Very sad to hear the news this week of the demise of a great little local charity that has helped thousands of people with terminal illness, and their carers, in my home area.
The Beacon of Hope, which ran a hospice-at-home service as well as providing much help, support and respite for carers, has gone into voluntary liquidation with the loss of 17 full and part-time jobs.
The charity was founded in 2000 by retired teacher Elizabeth Murphy. It had offices in Aberystwyth, Cardigan and Machynlleth.
While liquidators PKF, said Beacon of Hope's collapse would have ‘no impact on its patients and they had been placed in health officials' care’ there are also real concerns for the many people who care for relatives with terminal or life-limiting illnesses.
The love, care – and yes, hope – given by the workers and volunteers at Beacon of Hope cannot be replaced.
Mrs Murphy’s work as founder was recognised in 2008 with an MBE for services to the community in Ceredigion.
PKF said the charity relied heavily on donations and had cashflow problems:
"Whilst Beacon of Hope nursing services were funded by the health authority and the Welsh assembly, its ancillary services were unfunded and relied upon public donations.
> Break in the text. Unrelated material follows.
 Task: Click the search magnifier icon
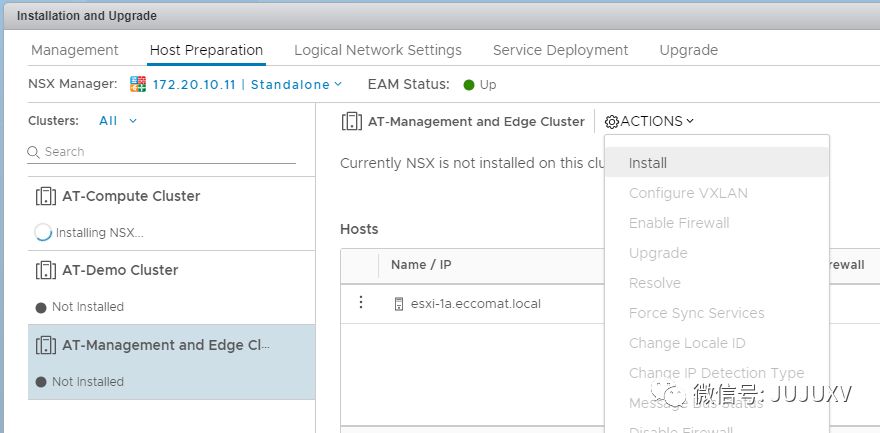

"Unfortunately these had proved insufficient to cover the outgoings and, despite a public appeal for donations and the support of the dedicated and hard-working staff, the company's directors were left with no alternative in the face of the resulting insolvency but to place it into liquidation.
"However, in the prevailing economic climate many organisations have suffered, no matter how worthy the cause, and it is regrettable that despite the excellent work being done in Beacon of Hope's name it has had to cease all activities."
The Beacon of Hope was the nominated charity of the Vice-Chancellor of Aberystwyth University for 2012/13.
When the announcement was made earlier this year the charity’s chair and founder, Elizabeth Murphy said: “Many hospice charities receive support from large industry. There are few large private sector companies based in Ceredigion, and the opportunities for funding are limited. So the announcement that the oldest University in Wales is supporting the smallest hospice in Wales was a great boost to us all.”
Alan Axford, the charity’s voluntary medical adviser said of the Beacon of Hope: “Conventional NHS care is very much focused on the patient and not so much on the carers who often provide support in very difficult circumstances. Their dedication can mean they become socially isolated and this is where the services provided by Beacon of Hope were so valuable, and the support of organisations such as the University so important.”
The Beacon of Hope -- and its dedicated and hard working staff and volunteers --will be sadly missed by many.